To find the answers to the given questions, we need to analyze the forces acting on the ladder and the window cleaner. Let's start by breaking down the problem:
(a) The magnitude of the force on the window from the ladder: This force can be determined by considering the forces acting on the ladder in equilibrium. When the ladder is about to break the window, the ladder is not slipping, so the net force on it must be zero. The force on the window from the ladder is equal in magnitude and opposite in direction to the force on the ladder from the window.
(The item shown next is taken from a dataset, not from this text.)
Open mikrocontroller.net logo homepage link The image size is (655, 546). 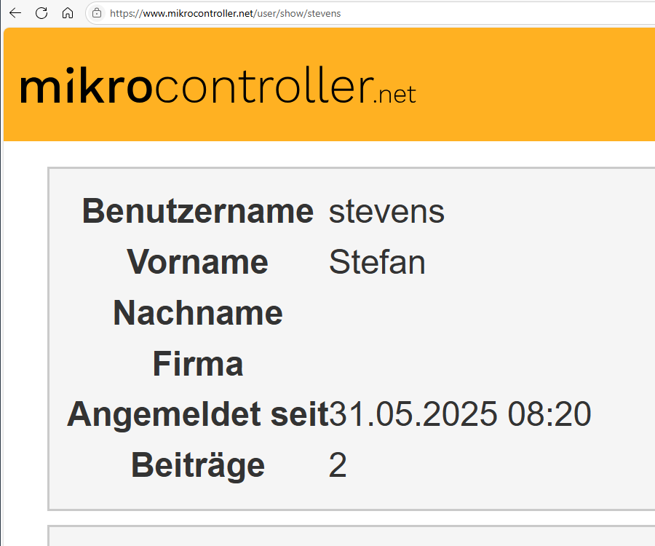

(b) The magnitude of the force on the ladder from the ground: This force can be determined by considering the vertical equilibrium of forces acting on the ladder. Since the ladder is not slipping, the vertical forces must balance.
(c) The angle (relative to the horizontal) of the force on the ladder: We will need the inverse tangent function to find this angle.
Now, let's calculate the values step by step:
(a) Finding the magnitude of the force on the window from the ladder:
Since we know the mass of the window cleaner (75 kg) and the length of the ladder (7.2 m), we can calculate the center of mass of the ladder using the formula:
Center of Mass = (Mass of ladder * Length of ladder) / (Mass of ladder + Mass of window cleaner)
Center of Mass = (10 kg * 7.2 m) / (10 kg + 75 kg)
Center of Mass = 0.86 m
The force on the window from the ladder is equal to the weight of the window cleaner acting on the center of mass of the ladder:
Force on window from ladder = Mass of window cleaner * gravitational acceleration
Force on window from ladder = 75 kg * 9.8 m/s^2
Force on window from ladder = 735 N
(b) Finding the magnitude of the force on the ladder from the ground:
Since the ladder is not slipping, the vertical forces must balance.
The vertical forces acting on the ladder are the weight of the ladder, the weight of the window cleaner, and the force from the ground.
Weight of ladder = Mass of ladder * gravitational acceleration
Weight of ladder = 10 kg * 9.8 m/s^2
Weight of ladder = 98 N
Weight of window cleaner = Mass of window cleaner * gravitational acceleration
Weight of window cleaner = 75 kg * 9.8 m/s^2
Weight of window cleaner = 735 N
Let's assume the force from the ground is F. The vertical equilibrium equation becomes:
Force from the ground = Weight of ladder + Weight of window cleaner
F = 98 N + 735 N
F = 833 N
(c) Finding the angle of the force on the ladder:
To find the angle, we will use the inverse tangent function:
Angle = arctan(height/length)
Angle = arctan(5.2 m / 4.5 m)
Angle = arctan(1.16)
Angle ≈ 49.5°
Therefore, the answers are:
(a) The magnitude of the force on the window from the ladder is 735 N.
(b) The magnitude of the force on the ladder from the ground is 833 N.
(c) The angle (relative to the horizontal) of that force on the ladder is approximately 49.5°.